Re: reading dictionary file -> morphological analyser
by pc2 (Beadle) on Jul 17, 2007 at 15:08 UTC
    salutations, thank you for the responses. almut: the computer has 1GB of memory and 2.4GHz of processment. we have already tested both ways: conjugating on-the-fly and reading from a lexicon with all the inflected forms. we want the analyser to analyse only one input, the $input variable, by any of those two forms (or any other one that anyone may suggest). note: we have already tested it with a language's dictionary which has 16008 roots. for each root, the irregular base for conjugating is given, as well as the grammatical class (thus the analyser knows if it will conjugate or decline): this root dictionary has 499 kilobytes and 16008 lines or words; there are 3 persons, 2 numbers and 8 tenses (thus 48 forms) for verbs (the conjugation is, basically, adding a simple ending depending on person, number and tense/mood), and 8 cases and 2 numbers for nouns (thus 16 forms); nouns take some changes in the root, which are accomplished by a substitution regular expression. the whole lexicon has 8 megabytes and 385090 lines, including roots and inflected forms. as both you and dk suggested "hashes", we will look for what it is and how it's used, and see if we can use it in our case. in case hashes work (and in case we understood your suggestion correctly), we will post the result here. any more suggestions, or any more information needed? thank you in advance.
      If you were doing mutiple lookups per run of the program, then I would expect storing the full lexicon in a hash to help out significantly, since it would only need to read in the full file once and 8M isn't really all that much memory these days.

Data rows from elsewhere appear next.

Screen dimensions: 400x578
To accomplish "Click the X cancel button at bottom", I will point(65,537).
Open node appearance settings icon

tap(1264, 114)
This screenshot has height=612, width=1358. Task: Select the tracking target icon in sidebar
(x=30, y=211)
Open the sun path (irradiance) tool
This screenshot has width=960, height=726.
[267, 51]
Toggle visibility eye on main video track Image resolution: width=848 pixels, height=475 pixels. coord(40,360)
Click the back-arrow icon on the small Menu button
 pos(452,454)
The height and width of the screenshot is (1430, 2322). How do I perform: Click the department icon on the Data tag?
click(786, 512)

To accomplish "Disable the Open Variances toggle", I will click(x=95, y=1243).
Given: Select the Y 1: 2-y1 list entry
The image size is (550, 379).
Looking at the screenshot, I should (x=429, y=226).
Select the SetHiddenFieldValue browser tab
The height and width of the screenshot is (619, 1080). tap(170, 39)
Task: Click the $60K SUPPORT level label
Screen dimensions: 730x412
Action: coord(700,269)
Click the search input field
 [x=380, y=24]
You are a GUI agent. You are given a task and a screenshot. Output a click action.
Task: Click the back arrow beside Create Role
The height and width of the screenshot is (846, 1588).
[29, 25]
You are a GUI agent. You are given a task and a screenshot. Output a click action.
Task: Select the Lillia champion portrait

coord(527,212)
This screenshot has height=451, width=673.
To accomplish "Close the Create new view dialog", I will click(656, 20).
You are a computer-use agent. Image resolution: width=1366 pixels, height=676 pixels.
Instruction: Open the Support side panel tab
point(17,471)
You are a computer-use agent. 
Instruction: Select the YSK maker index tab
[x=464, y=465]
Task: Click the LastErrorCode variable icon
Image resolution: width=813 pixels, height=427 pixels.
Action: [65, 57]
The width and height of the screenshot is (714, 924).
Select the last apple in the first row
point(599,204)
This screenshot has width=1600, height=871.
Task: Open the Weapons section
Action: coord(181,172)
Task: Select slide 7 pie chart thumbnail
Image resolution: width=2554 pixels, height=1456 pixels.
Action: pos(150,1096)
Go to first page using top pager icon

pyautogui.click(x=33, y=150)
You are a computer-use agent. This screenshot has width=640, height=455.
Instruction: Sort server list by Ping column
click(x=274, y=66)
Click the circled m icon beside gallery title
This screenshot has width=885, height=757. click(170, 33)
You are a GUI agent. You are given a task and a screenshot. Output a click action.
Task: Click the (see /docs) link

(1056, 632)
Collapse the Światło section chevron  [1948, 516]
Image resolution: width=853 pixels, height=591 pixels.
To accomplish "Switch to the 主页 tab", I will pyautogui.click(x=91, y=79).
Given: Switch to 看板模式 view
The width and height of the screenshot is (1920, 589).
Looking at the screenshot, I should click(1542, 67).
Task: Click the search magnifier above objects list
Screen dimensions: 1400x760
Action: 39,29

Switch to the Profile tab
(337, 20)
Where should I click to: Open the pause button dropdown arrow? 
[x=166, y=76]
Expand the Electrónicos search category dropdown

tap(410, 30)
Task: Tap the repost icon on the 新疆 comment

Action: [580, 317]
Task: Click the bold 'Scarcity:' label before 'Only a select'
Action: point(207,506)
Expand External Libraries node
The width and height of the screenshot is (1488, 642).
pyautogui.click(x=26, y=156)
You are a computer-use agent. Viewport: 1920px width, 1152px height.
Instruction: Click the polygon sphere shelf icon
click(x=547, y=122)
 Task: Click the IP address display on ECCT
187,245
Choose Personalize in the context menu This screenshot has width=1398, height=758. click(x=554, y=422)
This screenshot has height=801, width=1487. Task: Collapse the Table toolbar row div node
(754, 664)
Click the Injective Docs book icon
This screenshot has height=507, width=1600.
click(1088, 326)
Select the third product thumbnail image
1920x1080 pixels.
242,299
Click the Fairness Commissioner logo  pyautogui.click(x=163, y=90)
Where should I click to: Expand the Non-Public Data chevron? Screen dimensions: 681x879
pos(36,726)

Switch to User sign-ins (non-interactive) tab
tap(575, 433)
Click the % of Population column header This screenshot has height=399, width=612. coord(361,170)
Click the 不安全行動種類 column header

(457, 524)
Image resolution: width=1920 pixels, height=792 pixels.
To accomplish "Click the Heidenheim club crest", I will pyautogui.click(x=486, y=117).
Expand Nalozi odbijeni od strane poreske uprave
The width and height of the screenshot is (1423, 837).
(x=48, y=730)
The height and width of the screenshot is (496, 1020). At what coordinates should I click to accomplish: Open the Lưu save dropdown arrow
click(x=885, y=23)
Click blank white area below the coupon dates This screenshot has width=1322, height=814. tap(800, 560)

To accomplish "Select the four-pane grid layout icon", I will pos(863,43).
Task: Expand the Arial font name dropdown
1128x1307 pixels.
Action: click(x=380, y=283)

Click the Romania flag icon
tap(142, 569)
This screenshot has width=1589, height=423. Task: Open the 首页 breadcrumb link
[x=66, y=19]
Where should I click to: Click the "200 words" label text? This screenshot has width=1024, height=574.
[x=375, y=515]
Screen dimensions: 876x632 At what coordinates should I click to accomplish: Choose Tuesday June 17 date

If you're only doing one lookup per run, though, it will probably make things slower, since it would always need to read in the full file rather than stopping once it finds a match.

      The earlier comment regarding spell/grammar checkers was spot-on. If you can find any information on how they function, it would probably be highly relevant to your problem.

      For more general solutions, this seems to me like a database would be your best bet, whether a 'real' database (Postgres, MySQL, etc.) or just a tied/dbm hash.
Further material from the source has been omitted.